### Provided passage:
►

import pandas as pd
from scipy import stats
data = pd.read_csv("Crime_R.csv")
# obtain data
arr1 = data.loc[data['Southern'] == 1]
arr2 = data.loc[data['Southern'] == 0]
# perform test
ans = stats.ttest_ind(
arr1['CrimeRate'],
arr2['CrimeRate'],
equal_var=False,
alternative='greater'
)
print(ans)
```
Running the code above will get this result.
`Ttest_indResult(statistic=-0.4005489620244038, pvalue=0.6545694106774924)`
Therefore, we cannot reject the null hypothesis, i.e. the crime rate in southern states are likely not higher than other states.
### b.
> Have crime rates increased in 10 years (CrimeRate vs. CrimeRate10)?

◄

### Work order 1:
List every variable name that the crime rate code assigns a value to with "=".
### Work order 2:
Extend the crime rate analysis from where it stops.

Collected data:
►

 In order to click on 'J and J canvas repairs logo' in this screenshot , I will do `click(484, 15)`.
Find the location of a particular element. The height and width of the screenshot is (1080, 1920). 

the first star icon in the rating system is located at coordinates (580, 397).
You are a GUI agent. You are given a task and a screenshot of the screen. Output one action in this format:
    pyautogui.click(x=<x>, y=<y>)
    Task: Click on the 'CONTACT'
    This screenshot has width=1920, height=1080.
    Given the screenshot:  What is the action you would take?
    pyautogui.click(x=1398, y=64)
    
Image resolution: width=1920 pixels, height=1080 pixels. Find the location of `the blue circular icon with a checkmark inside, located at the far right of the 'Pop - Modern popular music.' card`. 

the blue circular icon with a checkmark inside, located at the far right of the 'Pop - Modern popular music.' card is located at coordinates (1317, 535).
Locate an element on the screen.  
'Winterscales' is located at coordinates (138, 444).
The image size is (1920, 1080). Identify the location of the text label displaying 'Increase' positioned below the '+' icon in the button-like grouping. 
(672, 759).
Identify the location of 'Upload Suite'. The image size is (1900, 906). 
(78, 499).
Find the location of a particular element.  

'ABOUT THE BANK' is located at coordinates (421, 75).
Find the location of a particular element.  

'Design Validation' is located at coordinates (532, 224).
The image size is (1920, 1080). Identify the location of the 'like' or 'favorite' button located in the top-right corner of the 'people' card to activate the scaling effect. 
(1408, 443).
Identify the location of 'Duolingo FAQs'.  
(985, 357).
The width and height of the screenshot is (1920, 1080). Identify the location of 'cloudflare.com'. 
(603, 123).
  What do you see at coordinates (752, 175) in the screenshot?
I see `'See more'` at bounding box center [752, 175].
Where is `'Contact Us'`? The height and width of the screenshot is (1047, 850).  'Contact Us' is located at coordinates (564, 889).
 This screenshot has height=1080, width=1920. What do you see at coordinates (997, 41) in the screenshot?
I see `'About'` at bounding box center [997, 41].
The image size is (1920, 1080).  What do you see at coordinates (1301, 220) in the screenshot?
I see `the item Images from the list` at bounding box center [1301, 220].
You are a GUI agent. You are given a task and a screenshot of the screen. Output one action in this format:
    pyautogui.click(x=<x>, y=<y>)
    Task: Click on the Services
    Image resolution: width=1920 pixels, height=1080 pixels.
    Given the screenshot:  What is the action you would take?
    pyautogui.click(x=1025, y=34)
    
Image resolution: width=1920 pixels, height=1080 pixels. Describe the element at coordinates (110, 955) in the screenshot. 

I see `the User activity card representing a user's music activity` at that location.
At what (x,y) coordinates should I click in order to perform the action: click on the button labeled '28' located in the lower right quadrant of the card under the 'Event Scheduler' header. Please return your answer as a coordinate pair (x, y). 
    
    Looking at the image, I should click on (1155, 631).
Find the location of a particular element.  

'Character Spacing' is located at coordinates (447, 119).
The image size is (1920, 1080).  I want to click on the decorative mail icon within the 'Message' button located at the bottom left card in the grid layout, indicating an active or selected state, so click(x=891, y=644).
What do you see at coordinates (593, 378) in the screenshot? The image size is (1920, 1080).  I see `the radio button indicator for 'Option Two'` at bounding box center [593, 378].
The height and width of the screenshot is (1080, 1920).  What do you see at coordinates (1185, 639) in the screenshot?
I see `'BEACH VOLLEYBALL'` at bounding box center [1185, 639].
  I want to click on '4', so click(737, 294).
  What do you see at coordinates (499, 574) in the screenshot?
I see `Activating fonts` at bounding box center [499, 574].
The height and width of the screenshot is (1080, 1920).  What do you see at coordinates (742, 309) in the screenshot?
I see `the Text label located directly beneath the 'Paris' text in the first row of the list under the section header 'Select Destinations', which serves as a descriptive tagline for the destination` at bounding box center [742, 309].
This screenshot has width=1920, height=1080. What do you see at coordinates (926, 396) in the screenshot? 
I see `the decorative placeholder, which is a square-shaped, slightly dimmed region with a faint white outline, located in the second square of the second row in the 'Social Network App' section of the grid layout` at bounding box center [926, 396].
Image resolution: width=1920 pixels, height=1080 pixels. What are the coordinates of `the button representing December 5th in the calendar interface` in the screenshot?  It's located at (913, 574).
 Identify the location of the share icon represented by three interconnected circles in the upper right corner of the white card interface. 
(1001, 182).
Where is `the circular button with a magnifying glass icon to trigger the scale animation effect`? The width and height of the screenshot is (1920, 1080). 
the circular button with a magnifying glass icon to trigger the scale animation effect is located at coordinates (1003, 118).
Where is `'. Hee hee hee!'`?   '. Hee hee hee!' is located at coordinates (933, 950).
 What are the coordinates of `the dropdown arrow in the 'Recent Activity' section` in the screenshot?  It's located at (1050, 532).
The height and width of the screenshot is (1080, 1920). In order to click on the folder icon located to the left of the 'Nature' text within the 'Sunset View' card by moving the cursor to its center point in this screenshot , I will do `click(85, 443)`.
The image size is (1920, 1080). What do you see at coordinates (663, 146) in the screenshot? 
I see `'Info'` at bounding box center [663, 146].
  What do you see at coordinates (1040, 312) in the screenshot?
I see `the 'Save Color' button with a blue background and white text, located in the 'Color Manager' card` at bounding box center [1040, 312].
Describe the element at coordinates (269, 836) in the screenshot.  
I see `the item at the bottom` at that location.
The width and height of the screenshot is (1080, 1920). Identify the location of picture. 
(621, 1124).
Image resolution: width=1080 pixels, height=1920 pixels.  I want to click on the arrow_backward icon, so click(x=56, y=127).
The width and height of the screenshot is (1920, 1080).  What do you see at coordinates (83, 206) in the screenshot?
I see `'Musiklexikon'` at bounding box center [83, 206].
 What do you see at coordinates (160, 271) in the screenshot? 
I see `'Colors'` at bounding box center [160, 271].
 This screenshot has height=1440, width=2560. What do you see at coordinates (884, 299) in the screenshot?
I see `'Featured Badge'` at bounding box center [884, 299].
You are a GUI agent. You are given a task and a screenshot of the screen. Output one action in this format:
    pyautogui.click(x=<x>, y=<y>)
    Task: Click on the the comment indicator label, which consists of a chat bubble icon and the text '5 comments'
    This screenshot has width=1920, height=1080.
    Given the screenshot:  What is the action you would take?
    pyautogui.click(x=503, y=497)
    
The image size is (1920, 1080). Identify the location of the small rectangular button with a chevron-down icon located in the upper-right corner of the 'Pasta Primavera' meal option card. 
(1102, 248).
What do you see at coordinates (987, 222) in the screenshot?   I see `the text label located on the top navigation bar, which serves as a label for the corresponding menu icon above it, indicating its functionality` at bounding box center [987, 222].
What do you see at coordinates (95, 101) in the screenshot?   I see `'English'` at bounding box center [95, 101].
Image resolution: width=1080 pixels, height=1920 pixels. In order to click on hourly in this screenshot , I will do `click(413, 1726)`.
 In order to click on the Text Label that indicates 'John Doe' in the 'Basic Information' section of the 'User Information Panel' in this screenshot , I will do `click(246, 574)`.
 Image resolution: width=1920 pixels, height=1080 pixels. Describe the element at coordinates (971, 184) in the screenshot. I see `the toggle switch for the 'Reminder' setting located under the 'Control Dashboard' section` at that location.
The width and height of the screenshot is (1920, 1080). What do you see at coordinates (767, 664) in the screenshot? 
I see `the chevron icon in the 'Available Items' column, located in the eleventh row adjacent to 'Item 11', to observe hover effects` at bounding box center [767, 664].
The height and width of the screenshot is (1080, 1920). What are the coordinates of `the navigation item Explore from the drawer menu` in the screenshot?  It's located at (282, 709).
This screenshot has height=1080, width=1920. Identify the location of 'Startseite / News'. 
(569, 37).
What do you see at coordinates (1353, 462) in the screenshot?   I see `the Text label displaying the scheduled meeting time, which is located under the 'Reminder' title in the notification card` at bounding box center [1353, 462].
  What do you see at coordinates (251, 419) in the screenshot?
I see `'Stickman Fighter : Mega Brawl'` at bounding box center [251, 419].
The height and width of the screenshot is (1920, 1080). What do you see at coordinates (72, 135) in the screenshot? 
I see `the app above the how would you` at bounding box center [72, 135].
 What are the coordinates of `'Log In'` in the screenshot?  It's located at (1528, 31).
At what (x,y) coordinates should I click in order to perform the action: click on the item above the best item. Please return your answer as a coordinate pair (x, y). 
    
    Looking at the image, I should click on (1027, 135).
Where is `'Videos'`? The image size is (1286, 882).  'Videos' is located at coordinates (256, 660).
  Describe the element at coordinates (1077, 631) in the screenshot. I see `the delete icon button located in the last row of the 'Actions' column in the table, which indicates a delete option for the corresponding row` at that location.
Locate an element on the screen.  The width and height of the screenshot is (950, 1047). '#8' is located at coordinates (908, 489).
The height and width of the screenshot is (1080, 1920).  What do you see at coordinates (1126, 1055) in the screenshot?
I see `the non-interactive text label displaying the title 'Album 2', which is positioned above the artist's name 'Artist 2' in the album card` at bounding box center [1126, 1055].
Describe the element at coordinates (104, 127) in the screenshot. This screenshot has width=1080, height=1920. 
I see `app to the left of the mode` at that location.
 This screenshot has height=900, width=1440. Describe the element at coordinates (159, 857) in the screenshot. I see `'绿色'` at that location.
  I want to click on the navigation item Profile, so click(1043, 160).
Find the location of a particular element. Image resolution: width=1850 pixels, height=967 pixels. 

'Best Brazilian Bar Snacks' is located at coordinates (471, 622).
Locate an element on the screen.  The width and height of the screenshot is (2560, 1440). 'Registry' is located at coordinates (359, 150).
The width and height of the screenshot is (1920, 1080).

◄

### Exercise answer 1:
data, arr1, arr2, ans

### Exercise answer 2:
$\mu_1:$ The mean of Crime Rate
$\mu_2:$ The mean of Crime Rate 10 years later
Using paired t-test.
$H_0: \mu_1=\mu_2$
$H_1: \mu_1<\mu_2$
```python=
import statistics as st
import seaborn as sns
import numpy as np
import pandas as pd
from scipy import stats
data = pd.read_csv("Crime_R.csv")
# perform test
ans = stats.ttest_rel(
data['CrimeRate'],
data['CrimeRate10'],
alternative='less'
)
print(ans)
```
Running the code above will get this result.
`TtestResult(statistic=0.47082462711212, pvalue=0.6800044630564288, df=46)`
Therefore, we cannot reject the null hypothesis, i.e. the crime rate is likely not increased in 10 years.
### c.
> Divide the education time (Education) into high education time (>13), median education time (>11 and <=13), and low education time (<=11). Are the Crime Rate (CrimeRate) different among these education groups? Assume the population variances of Crime Rate are the same.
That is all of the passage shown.